On Tue, 22 Oct 2013, Boylan, James wrote:

The way global variables are currently implemented, (processing against each message but only preserving the last one through is fairly consistent with what one would expect. The only concern I would have is if there a chance of a race condition where it might be set by multiple worker threads at the same time thus preventing someone from checking on the value that was stored for some of the messages.

global variables are racy between different threads

From a use perspective, I would say they would be the following off the top of 
my head:

1. Counting messages
2. Load balancing
3. Triggering an action if the previous message had a specific field and the 
new message had a specific field

global variables won't work well if you are thinking in terms of adjacent messages. there are just too many ways that the messages won't end up being adjacent, and may even be processed in the wrong order.

if you have two messages arrive in order (not guaranteed), two worker threads can pick up the two messages, the first message being the last of the batch processed by one thread, while the second message being the first of the batch processed by the second thread. In this case, the second message is going to be processed before the first message.

This is one of the many ways that messages can get out of order.

but when you are thinking in terms of tens of thousands of messages per second, having a global variable not get set for a few hundred messages is still pretty close to 'instantly'

And it's currently the only way of changing rsyslog's behavior other than changing the config file and doing a complete restart, which will almost certinly loose several seconds worth of logs

There may be more, but those are the ones I can think of eight now.

At the end of the day, I agree with Rainer.
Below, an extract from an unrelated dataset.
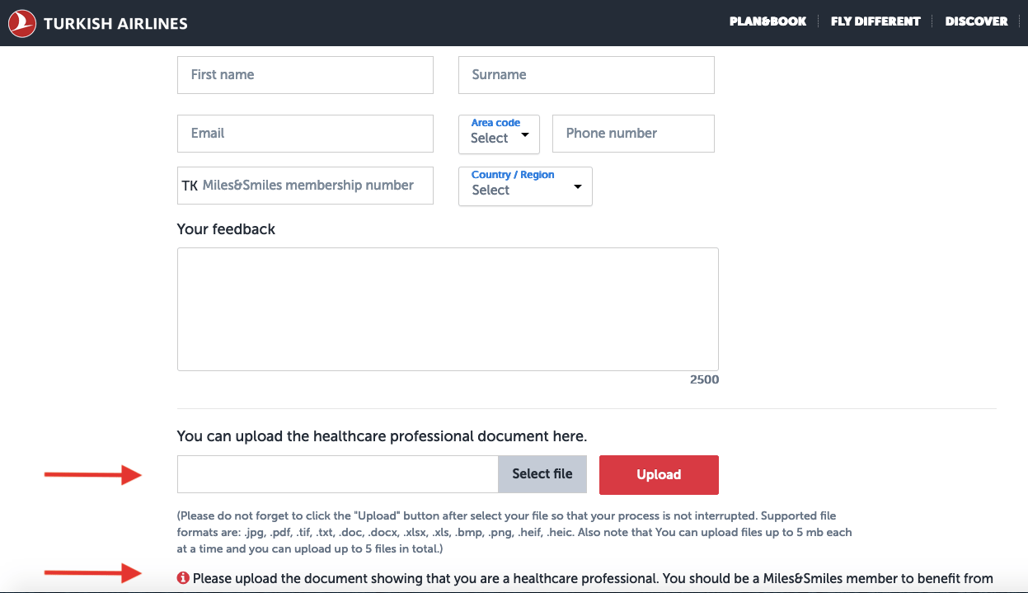Open the Country / Region dropdown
The risk of a race condition causes concern on it's ability to effectively be used for load balancing as well as the accuracy of the other options. Removing it for now and waiting to see if it is even missed before planning a major engine rewrite seems prudent.

I disagree on this race condition being significant in terms of load balancing.

remember that a worker thread grabs a batch of messages and then starts looking at the tests. It may be that every message in the batch must be processed by every test and action, or it may be that the first test results in a stop for every message in the batch. As a result, the amount of work that needs to be done is highly variable. Over time this will average out and all workers will end up doing about the same amount of work.

If you load balance by batch, then it will still average out over time.

If the counter updates are racy, once in a while you will end up not incrimenting the counter and the load will not shift as soon as expected. But the chance of this is equal no matter what the current value of the counter is, so again, over time, the load will continue to be distributed approximatly evenly.

I've run into exactly the same discussion when talking about load balancing traffic across a farm of different servers.

remember that log messages vary drastically in length, and there are classes of log messages that get thrown away.

However even with these issues, a simple approach of 'every N messages, shift which server is receiving the messages randomly' distributes the load so evenly that after 5 years of running all the systems receiving the messages have the same amount of traffic (at least to within 1% or so)

David Lang


-- James

-- Sent from my mobile --

----- Reply message -----
From: "Rainer Gerhards" <[email protected]>
To: "rsyslog-users" <[email protected]>
Subject: [rsyslog] global variable use cases
Date: Tue, Oct 22, 2013 4:54 am



On Tue, Oct 22, 2013 at 11:37 AM, David Lang <[email protected]> wrote:

On Tue, 22 Oct 2013, Rainer Gerhards wrote:

 On Tue, Oct 22, 2013 at 11:09 AM, David Lang <[email protected]> wrote:

 On Tue, 22 Oct 2013, Rainer Gerhards wrote:

 On Tue, Oct 22, 2013 at 10:23 AM, David Lang <[email protected]> wrote:



Most folks would consider this to be an error ;) I agree to Pavel that
this is so far from being what one expects, that even documenting how
things work will not really help getting away from that error-like feeling.
Add the fact that the result is non-deterministic as it depends on the
current batch size, I would also conclude that this is errornous *design*.

I probably was not clear enoug in my initial question: as I said
yesterday evening, I have now removed global variable support. It won't be
available in 7.5.6. My question thus was on the use cases that could guide
us if working toward a correct implementation makes any sense. This would
require a big design change.


the use case wasn't trying to be something as precise as you are talking
about, but rather a much corser ability that after you see message X show
up, start doing something different. This could be to write files to a
different location because a failover has happened and you are now the
active box, it could be that if a particular type of log message shows up
you want to log debug messages, or something else.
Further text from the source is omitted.